Prior to joining the Foundation in 2008, she served as interim Chief Programs Officer of the American Nurses Association (ANA), providing strategic direction, integration and coordination for ANA programs. She has also held several senior leadership positions at Harvard Medical School and Harvard Pilgrim Health Care. These included assistant professor of Ambulatory Care and Prevention at Harvard Medical School; director of the Office of Continuing Professional Education; director, Medicare Education Partnership; co-director of Current Clinical Issues in Primary Care, the largest inter-professional continuing education program in the world and two RWJF national programs, Partnerships for Quality Education (PQE) and Achieving Competence Today (ACT).

She received a Ph.D. in Nursing from Boston College, an M.S. from the University of Rochester, and a B.S. from the University of Connecticut. Among her many distinctions; Ladden is a Fellow in the American Academy of Nursing, an alum of the Robert Wood Johnson Foundation Executive Nurse Fellows program 2004–2007, and a Boston College School of Nursing Distinguished Scholar. She received the Pfizer Advanced Practice Nurse Award for Exceptional Contributions to Health Care, and three Diamond Awards for superior achievement from Harvard Pilgrim Health Care. She has written numerous articles, book chapters, guides and manuals and has presented both nationally and internationally on issues related to quality, safety and systems improvement in health care.

Andrew D. Hyman, J.D.

Andrew D. Hyman, team director for the Robert Wood Johnson Foundation’s Coverage Team, is responsible for developing and executing strategies designed to achieve the Foundation’s goal of securing for all Americans meaningful access to health care coverage. He recognizes that “the promise of equal opportunity in this country is empty while we permit millions to be uninsured.” Having joined the Foundation in 2006 as a senior program officer in the Health Care Group, he and the Coverage Team work with policy-makers, researchers and advocates to help our nation’s leaders craft and enact policies designed to expand coverage.

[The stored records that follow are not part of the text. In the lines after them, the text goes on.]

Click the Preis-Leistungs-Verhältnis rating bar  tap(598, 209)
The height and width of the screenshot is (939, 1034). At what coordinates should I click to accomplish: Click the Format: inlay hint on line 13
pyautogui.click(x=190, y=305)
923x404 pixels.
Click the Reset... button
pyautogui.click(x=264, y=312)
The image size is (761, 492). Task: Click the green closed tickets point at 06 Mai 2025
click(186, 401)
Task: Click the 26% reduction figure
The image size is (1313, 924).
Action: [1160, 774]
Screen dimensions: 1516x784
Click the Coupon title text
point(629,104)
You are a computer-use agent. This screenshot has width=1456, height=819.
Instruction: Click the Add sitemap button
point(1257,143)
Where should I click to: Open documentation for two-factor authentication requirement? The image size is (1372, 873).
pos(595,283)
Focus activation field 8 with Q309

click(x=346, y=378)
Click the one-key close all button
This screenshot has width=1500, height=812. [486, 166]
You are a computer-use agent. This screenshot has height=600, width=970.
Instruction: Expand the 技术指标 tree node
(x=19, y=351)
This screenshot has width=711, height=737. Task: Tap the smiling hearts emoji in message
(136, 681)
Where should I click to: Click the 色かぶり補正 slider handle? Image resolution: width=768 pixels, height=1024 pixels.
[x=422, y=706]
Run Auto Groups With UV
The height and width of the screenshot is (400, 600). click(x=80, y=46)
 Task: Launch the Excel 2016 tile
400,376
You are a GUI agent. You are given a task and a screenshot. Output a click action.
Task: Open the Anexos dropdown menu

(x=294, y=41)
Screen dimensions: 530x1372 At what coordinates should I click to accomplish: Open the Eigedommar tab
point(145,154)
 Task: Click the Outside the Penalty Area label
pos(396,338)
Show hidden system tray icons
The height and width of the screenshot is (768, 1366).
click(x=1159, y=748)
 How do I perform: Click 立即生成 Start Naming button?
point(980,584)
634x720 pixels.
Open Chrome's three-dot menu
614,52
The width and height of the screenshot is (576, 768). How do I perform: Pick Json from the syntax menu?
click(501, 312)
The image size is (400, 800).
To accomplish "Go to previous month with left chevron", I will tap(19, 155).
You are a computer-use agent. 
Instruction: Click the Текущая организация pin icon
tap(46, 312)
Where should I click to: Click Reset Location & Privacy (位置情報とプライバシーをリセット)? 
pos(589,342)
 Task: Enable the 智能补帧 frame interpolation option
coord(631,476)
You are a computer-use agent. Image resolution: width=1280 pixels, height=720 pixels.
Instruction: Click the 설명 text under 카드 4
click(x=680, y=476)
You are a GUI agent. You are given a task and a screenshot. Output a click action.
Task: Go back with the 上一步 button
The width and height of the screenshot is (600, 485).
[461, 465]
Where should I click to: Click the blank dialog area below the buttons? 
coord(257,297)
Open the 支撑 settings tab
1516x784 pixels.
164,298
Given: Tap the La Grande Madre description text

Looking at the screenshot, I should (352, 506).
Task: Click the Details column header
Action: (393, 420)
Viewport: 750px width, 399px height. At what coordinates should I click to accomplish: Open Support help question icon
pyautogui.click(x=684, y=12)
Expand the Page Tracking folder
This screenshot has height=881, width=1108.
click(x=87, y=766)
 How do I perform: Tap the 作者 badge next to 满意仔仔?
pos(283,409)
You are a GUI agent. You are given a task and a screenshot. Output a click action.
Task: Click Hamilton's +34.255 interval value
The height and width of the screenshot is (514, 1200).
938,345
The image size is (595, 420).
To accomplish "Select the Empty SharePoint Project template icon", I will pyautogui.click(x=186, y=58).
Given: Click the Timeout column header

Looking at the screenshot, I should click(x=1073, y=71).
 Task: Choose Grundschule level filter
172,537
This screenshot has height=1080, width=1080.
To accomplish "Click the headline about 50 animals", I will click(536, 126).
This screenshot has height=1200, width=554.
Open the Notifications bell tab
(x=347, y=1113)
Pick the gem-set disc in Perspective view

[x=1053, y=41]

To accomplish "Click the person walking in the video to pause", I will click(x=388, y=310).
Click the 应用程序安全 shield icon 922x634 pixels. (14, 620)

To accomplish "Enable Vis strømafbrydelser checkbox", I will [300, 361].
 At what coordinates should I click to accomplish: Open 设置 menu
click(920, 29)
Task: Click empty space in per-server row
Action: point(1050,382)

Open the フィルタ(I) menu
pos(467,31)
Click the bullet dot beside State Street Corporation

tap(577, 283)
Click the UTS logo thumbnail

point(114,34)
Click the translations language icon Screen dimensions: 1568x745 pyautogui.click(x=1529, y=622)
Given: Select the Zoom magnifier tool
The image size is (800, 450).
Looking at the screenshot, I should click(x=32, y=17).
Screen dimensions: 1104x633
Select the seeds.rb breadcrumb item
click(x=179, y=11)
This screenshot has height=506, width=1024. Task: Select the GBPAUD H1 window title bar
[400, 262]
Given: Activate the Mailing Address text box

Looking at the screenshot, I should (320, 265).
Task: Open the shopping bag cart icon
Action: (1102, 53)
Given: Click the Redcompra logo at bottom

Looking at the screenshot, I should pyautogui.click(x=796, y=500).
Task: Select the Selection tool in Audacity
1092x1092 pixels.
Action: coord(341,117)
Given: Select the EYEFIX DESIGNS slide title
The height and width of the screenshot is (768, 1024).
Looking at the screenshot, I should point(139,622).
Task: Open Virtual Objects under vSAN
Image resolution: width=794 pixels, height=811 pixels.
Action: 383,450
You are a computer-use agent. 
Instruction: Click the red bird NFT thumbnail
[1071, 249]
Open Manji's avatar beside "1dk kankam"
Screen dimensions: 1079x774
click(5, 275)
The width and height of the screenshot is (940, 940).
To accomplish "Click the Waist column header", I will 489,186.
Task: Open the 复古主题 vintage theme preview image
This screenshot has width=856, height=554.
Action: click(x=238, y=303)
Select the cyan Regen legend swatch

Hyman came to the Foundation after serving as director of Government Relations and Legislative Counsel for the National Association of State Mental Health Program Directors, which represents the public mental health systems in every state. In that role, he sought to advance policies that secure positive health outcomes and full community participation for individuals with mental disorders.

Prior to his work in the mental health field, from 1998–2001 Hyman was the deputy director and then director of the Office of Intergovernmental Affairs at the U.S. Department of Health and Human Services (HHS), serving as Secretary Donna Shalala’s liaison to state, local, and tribal governments. His work at HHS also included efforts to combat tobacco use and to implement state children’s health insurance programs. He began his service at HHS as the special assistant to the general counsel in 1993.